Genre Re-defining

21 Aug

There’s never any way to account for personal taste, but I’d like to comment on a trend I’ve always been lippy about (but I’m not sure I’ve ever committed it to writing.)  When Gears of War was announced my friends and I were excited.  I remember that on launch I had picked up my copy on my way to a game of weekly road hockey — afterwards a few of us loitered and played through the first level.  We weren’t quite blown away, but we were quite content.

Now the people who surround me (literally and in my life in general) are more or less jaded.  That’s not only a bad thing — in some cases it could be considered part of the job description.  What struck me today was the general blase attitude of my compatriots towards the announcement of a Monk class for Diablo III.  I’m not a fanboy by far (I never played it quite enough to claim that) but frankly I’m dazzled by the production quality and the “something extra” that Blizzard sprinkles into its games.  People might think my amusement is a conscious choice; a wilful ignorance towards a property I know is nothing special, surrounded by so much pomp — because I might want to enjoy it to the fullest by shielding myself.  But that’s not what’s going on.

Evil Dead.  I love it.  I love the camp, I love Bruce Campbell, and the awesomeness of slick shotgun fights is such that I’m willing to ignore the fact that there can’t be enough ammo in that shotgun to spew out all that whoopass.  But it’s not ignorance that drives my grinning love for it — it’s love of the genre.  It applies to me; was made for me.  Regardless of its status among other cult films or film in general, the Evil Dead movies are something special for me.  The same thing goes for old zombie movies in particular, there’s some charm in the low budget attempt at social commentary through horror that is comforting, and makes it easy to watch if not exceptionally entertaining.

This is why I still, to some extent, adore what Gears of War is.  To many people it’s a bunch of juvenile meathead fantasy, but to me it’s a flawless execution of an adrenaline-powered fever dream.  It’s something genre redefining not because of any innovation but because of its re-imagining of the utterly generic.  I think it takes bolder creators to add their own take to an old and worn out stereotype than to create something new — because there is always the (rightly applied) excuse that it’s new, so go easy on it.  It’s the start of something — it’s rough.  Redefining a genre is about roughing up an old dog and getting him to use a shotgun, screw old tricks.  It’s not pretentious and when it is serious it comes off as cheesy, which when applied conciously comes off as genuine.

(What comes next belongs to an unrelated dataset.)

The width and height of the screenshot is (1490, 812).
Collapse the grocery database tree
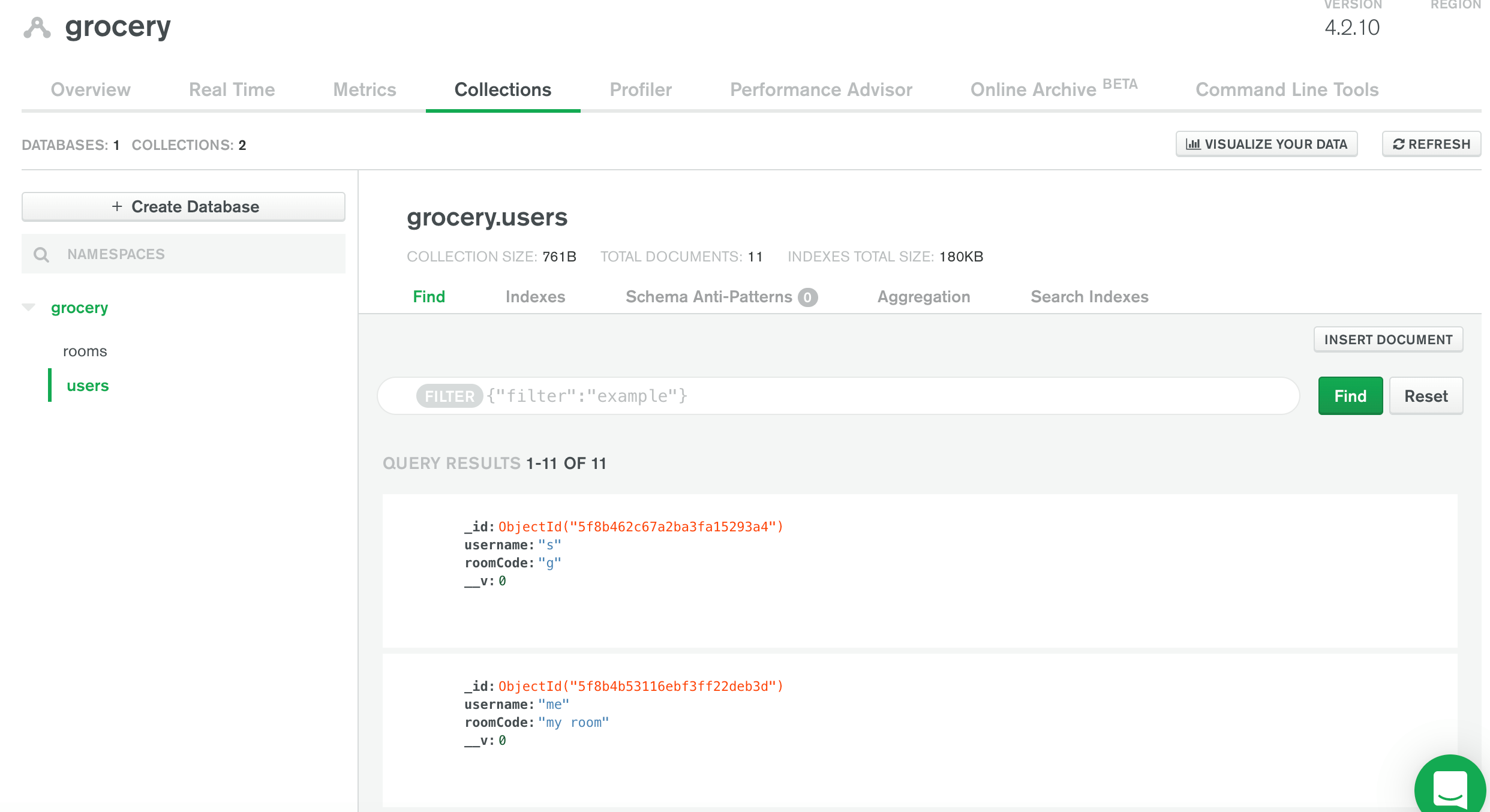click(x=28, y=307)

Now Diablo III is powered by a hype machine and cradled by a seething mass of waiting fans — but that’s no reason to hate it.  Those fans are anxious because that game is made for them.  Stop picking apart the numbers, the people want it because of the execution — the remaking and updating of something they haven’t yet stopped loving.  After all, games are about execution of content, not the idea of the content.  To that end, sometimes the execution is what people love first and the content second, and both above newness.

It burns a hole in my chest when people give a lazy-eyed look when I mention the Monk is a class in Diablo III.  They can’t be excited about it, whether they’re being overly reductionist or they can’t like it on the basis that it’s a popular rpg with no chance of commercial failure.  I have no beef with people who just plain aren’t into it — they have their own genres they’re fervent about.  But there are a good chunk of very intelligent people out there who, in shaping themselves as analytical creatures, can’t think laterally to understand what the factor of attachment is that ties people to their genres.